Serve with: your favorite local beer, but wait until after turn-ins.

Main Course


Servings: 1 slab of competition ribs


Prep Time: 10 minutes
Cook Time: 5 hours


  • 1 slab St. Louis cut ribs
  • 1/4 teaspoon Morton Coarse Kosher Salt per pound of meat
  • 2 tablespoons mayonnaise
  • 1 stick margarine such as I Can't Believe It's Not Butter (1/4 cup (56.5 g))
  • 2 tablespoons honey
  • 1/4 cup brown sugar
  • 2 tablespoons apple juice
  • 1/4 cup of your favorite BBQ sauce
About the salt. Remember, kosher salt is half the concentration of table salt so if you use table salt, use half as much. Click here to read more about salt and how it works. For this recipe, you want to use 1/4 teaspoon Morton coarse kosher salt per pound (453.6 g) of meat.
About the mayonnaise: The use of mayonnaise is completely optional but is something that I have done for years. As with the more popular yellow mustard, the mayonnaise serves as a binding agent for the dry rub without altering the flavor of the finished meat. Unlike mustard, mayonnaise is high in fat, something that can only benefit the ribs).
Metric conversion:

These recipes were created in US Customary measurements and the conversion to metric is being done by calculations. They should be accurate, but it is possible there could be an error. If you find one, please let us know in the comments at the bottom of the page


  • Prep. Remove the membrane from the slabs of ribs (read more on removing the membrane here).
  • Season the ribs with Kosher salt. If you can, give the salt 1 to 2 hours to be absorbed. The process of salting in advance is called dry brining. The rule of thumb is 1/2 teaspoon of kosher salt per pound of meat, but ribs consist of only about 50% meat, so use about 1/4 teaspoon per pound. You can simply eyeball it by sprinkling on the same amount of salt you would sprinkle on the ribs if they were served to you unseasoned. 
  • Fire up. Prepare a smoker for indirect cooking. Alternatively, you can set up a charcoal grill for 2-zone cooking by placing a chimney full of lit charcoal briquets on one side of the grill's charcoal grate in order to create direct and indirect cooking zones.
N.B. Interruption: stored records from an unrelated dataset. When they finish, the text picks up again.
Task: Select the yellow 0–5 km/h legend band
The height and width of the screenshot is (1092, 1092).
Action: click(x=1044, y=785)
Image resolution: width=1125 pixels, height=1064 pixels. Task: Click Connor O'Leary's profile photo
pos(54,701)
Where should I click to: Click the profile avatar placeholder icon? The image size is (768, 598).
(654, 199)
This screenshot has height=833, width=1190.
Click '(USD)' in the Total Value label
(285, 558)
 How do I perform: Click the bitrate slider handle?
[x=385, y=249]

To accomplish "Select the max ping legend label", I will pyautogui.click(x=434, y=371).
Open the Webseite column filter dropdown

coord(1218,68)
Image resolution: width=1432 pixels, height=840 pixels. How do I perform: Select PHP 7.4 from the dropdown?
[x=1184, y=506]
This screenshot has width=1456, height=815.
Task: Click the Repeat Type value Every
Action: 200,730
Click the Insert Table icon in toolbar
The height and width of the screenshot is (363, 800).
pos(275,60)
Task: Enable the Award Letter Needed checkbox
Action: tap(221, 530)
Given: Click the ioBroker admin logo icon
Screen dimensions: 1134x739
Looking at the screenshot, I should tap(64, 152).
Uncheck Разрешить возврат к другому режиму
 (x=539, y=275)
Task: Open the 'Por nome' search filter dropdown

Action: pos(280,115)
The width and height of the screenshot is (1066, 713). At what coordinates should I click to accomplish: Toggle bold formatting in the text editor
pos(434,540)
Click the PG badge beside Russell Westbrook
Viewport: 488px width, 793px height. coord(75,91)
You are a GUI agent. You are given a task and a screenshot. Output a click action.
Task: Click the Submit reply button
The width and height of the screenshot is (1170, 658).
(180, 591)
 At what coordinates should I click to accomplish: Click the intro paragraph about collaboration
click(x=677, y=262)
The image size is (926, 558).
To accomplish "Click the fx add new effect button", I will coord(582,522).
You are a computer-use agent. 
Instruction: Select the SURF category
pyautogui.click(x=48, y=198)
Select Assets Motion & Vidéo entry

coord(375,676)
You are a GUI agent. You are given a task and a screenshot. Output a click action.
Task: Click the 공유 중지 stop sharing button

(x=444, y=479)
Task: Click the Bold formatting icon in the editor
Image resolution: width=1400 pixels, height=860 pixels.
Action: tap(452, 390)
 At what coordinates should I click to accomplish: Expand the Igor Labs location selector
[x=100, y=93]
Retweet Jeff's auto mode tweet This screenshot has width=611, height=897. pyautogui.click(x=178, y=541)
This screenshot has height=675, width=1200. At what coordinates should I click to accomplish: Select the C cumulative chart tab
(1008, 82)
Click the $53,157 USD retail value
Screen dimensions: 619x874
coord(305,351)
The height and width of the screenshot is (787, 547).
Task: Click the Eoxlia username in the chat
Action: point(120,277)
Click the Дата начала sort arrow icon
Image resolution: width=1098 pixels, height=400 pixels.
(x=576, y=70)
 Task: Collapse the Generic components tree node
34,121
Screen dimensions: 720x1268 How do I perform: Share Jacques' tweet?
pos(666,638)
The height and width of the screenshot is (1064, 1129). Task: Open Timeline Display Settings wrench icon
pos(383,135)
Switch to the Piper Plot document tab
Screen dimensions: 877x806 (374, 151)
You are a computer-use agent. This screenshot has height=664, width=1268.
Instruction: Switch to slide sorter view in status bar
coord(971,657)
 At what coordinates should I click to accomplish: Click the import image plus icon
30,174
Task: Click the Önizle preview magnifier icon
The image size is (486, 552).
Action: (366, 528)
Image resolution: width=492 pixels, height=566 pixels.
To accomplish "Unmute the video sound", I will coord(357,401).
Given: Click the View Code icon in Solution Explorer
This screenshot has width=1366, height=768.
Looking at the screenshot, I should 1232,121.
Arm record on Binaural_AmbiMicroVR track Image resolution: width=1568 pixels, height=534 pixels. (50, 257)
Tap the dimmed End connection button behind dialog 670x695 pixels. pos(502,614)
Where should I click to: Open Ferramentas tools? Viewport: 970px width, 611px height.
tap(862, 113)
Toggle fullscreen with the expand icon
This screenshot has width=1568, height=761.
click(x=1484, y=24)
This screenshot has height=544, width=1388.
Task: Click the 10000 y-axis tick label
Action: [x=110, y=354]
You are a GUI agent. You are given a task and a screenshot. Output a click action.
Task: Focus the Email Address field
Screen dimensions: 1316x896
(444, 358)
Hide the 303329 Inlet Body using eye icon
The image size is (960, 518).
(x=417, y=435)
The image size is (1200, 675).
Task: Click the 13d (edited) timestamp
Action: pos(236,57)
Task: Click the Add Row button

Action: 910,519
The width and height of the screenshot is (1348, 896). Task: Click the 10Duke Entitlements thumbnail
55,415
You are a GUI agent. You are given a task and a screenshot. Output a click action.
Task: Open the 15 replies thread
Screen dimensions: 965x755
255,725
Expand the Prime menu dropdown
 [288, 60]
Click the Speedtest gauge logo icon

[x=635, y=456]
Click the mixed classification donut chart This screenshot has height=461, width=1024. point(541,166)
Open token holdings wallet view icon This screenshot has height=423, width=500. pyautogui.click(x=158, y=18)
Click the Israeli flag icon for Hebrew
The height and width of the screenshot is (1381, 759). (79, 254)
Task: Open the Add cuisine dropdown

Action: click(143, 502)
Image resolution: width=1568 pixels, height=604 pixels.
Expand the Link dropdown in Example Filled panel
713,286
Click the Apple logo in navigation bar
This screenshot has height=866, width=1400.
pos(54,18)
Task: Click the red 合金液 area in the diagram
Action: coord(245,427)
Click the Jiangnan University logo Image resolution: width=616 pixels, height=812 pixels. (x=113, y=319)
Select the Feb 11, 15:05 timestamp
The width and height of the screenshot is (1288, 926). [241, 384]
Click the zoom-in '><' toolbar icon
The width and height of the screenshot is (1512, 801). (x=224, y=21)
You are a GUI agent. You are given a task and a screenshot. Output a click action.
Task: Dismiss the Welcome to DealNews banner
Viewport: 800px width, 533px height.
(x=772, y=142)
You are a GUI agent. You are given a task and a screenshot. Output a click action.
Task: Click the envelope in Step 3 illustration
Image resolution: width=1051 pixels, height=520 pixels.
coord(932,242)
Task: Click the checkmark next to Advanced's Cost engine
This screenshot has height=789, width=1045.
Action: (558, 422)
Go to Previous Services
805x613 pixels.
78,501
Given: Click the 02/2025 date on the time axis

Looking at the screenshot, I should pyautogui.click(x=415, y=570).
Adjust the smoker or grill vents to bring the temperature to about 225°F (107.2°C) and add two to three chunks of your favorite smoking wood to the charcoal for flavor. On a gas grill, adjust the temperature knobs so that one half of the grill is off and the other half is heated enough to maintain a temperature of approximately 225°F (107.2°C) on the indirect side.
  • Once the smoker or grill is ready, brush both sides of ribs with mayonnaise and season with Meathead's Memphis Dust dry rub.
  • Cook. Place the slabs of ribs meat side up on the main cooking grate as far away from the heat source as possible. Cover the smoker or grill. Allow the ribs to smoke until the meat just begins to shrink back from the ends of the bones, about 3 1/2 hours.
  • Lay out two double layers of heavy-duty aluminum foil approximately eight inches longer than the ribs. Cut the stick of butter into 1/2 tablespoon pieces and top each double layer of foil with two tablespoons of butter, one tablespoon of honey drizzled over the butter, and two tablespoons brown sugar sprinkled over the top. Lay the ribs meat side down on the butter, honey and brown sugar mixture. Place another two tablespoons margarine, a tablespoon of honey, and two tablespoons brown sugar evenly on top of the bone side of each slab of ribs. Fold up the sides of the foil to create a boat, pour in the apple juice, and loosely seal the foil.
  • Place the foiled ribs sealed side up on the smoker or grill and cook until the ribs shrink back from the ends of the bones by 1/4 to 1/2 inch (6.4 to 12.7 mm), about 1 hour.
  • Remove the ribs from the smoker or grill and cautiously open the foil packet to allow the steam to escape. Remove the ribs from the foil and set them back on the smoker or grill meat side up. Cover the smoker or grill and allow the ribs to cook until tender but not falling off the bone, about 20 minutes. We prefer to use the "bend test." Use tongs to pick up one end of the slab of ribs, then bend them slightly. If they are ready, the slab with bow until the meat starts to crack on the surface.
  • When they are ready, brush sauce on both sides of the ribs and turn them meat side up on the smoker or grill. Cover the smoker or grill and cook until the sauce sets and becomes tacky, 3 to 4 minutes.
  • Serve. Remove the ribs from the smoker or grill, and slice. For competition, set 4 to 5 ribs side-by-side in the turn in box and top with another 4 to 5 ribs.